Projections by The United Kingdom's Office of Budget Responsibility (The OBR) have shown that higher immigration levels would reduce pressure on public spending levels and encourage growth in the British economy.
An OBR statement read 'higher net migration, close to levels that we have seen in recent years, would put downward pressure on borrowing and public sector net debt, as immigrants are more likely to be of working age than the population in general.' The OBR also said that a reduction in immigration would result in a higher proportion of state spending being spent on pensions, social care and the health service.
The findings will prove inconvenient for the government which has promised to cut immigration from its current level of around 260,000 net per year to 'tens of thousands' a year by 2015. The OBR's calculations predict that such a reduction would make it even harder for Chancellor George Osborne to balance the country's books, which is another government manifesto commitment.
The OBR's projections show that higher levels of immigration would increase the percentage of the population that are of working age (16-65).
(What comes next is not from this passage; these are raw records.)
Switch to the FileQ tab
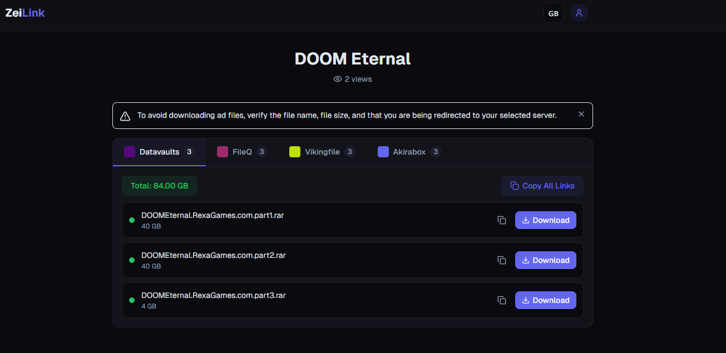This screenshot has height=353, width=726. pos(242,152)
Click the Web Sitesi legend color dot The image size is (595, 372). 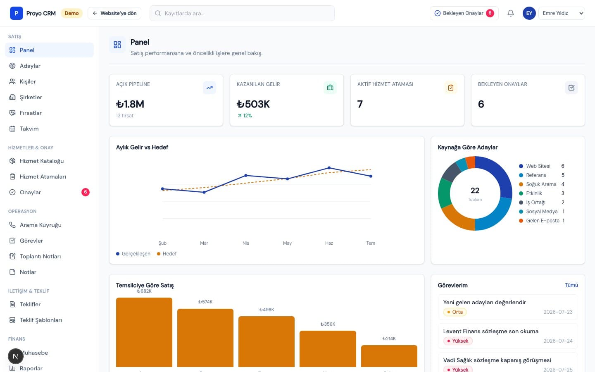521,166
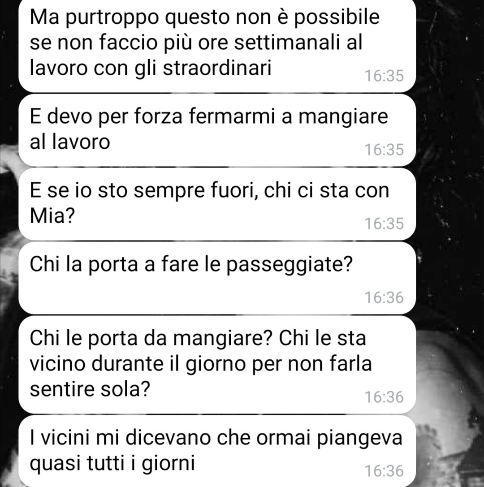
Task: Click the word 'straordinari' in the first bubble
Action: [217, 67]
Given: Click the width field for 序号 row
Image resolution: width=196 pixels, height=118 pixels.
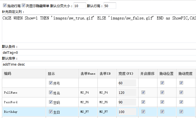Looking at the screenshot, I should (x=127, y=83).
The OBR carried out a series of calculations with various different levels of immigration. Its central projection was that immigration would fall to around 140,000 per annum for the next 5 decades to 2062. If that were to happen, then by 2062, the population would reach 77.2 million (it is currently 62.3 million). 44.5 million, or 57.6%, of these would be of working age.
If immigration were to fall to zero, then the population in 2052 would be 64.1m, of whom only 35m, or 54.6%, would be of working age. If immigration were to continue at the current level, then the population would reach 85.8m and the working population would be 50.3m, or 58.6%, of the total. The higher the proportion of the population in work, the more revenues the Treasury will have to fund its commitments, the OBR states.
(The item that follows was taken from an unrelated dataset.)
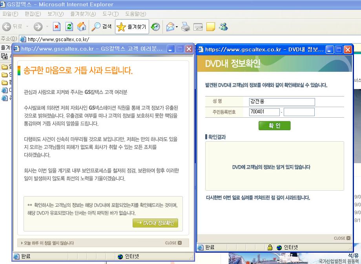Click the DVD내 정보확인 button in notice
This screenshot has width=361, height=264.
pos(155,223)
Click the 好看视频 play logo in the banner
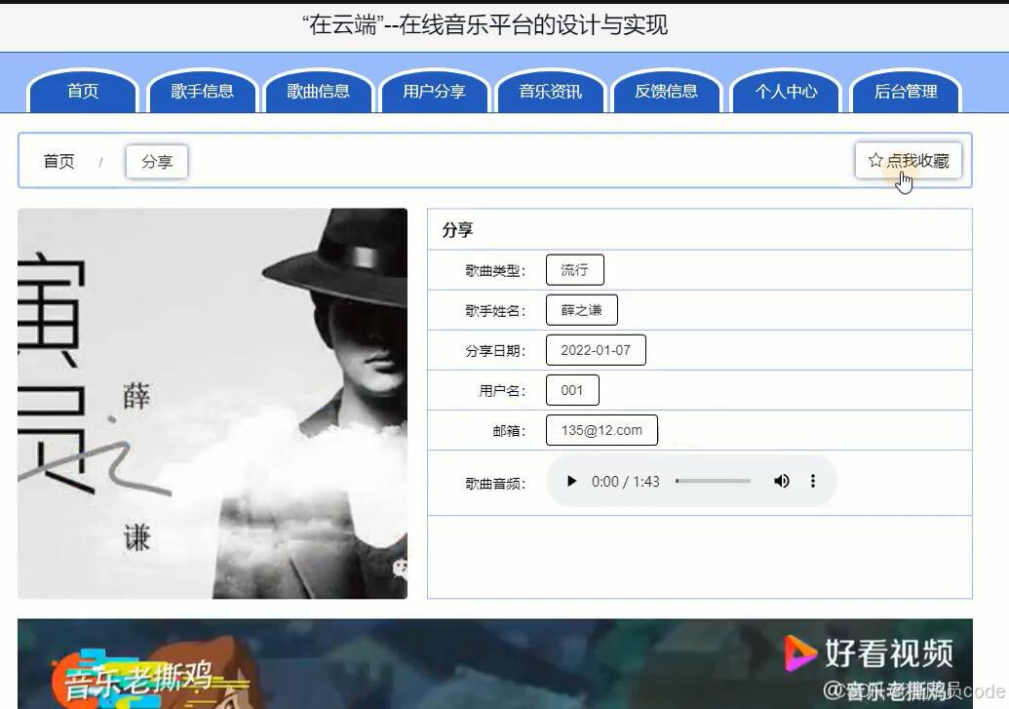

The OBR has also calculated that the higher the number of immigrants coming to the country every year, the higher the rate of growth in GDP would be. Were immigration to be cut to zero for the next 50 years, then the economy would grow at only 2% per annum over that period. Were it to be cut to 140,000 per annum, the rate of growth would be 2.4%. Were the level of immigration to remain at today's rate of 260,000 per annum, then annual growth in GDP would be 2.7%.
Thus, the OBR claims, a reduction, would have grave consequences for the economy. If immigration were cut to zero, the cumulative effect would see the national debt rise to 120% of GDP by 2062 because of a reduction in the tax take.
The United Kingdom's Treasury has made a commitment to reduce budget spending to 40% of GDP by 2015. This too would be harder to maintain without immigration, the OBR has calculated. The reduction in the rate of growth of GDP combined with the reduced percentage of the population in work, would mean that the government would have to cut a further £17bn off public spending budgets if immigration were cut to zero. Only £4.6bn would have to be cut if immigration remained at current levels.
Immigration remains a big concern for Tory voters but so does the poor state of the economy. Some ministers want to see immigration figures calculated differently with foreign students removed from the headline figure. This would have the advantage of reducing the figure but would leave the government open to criticisms that it was manipulating the figures.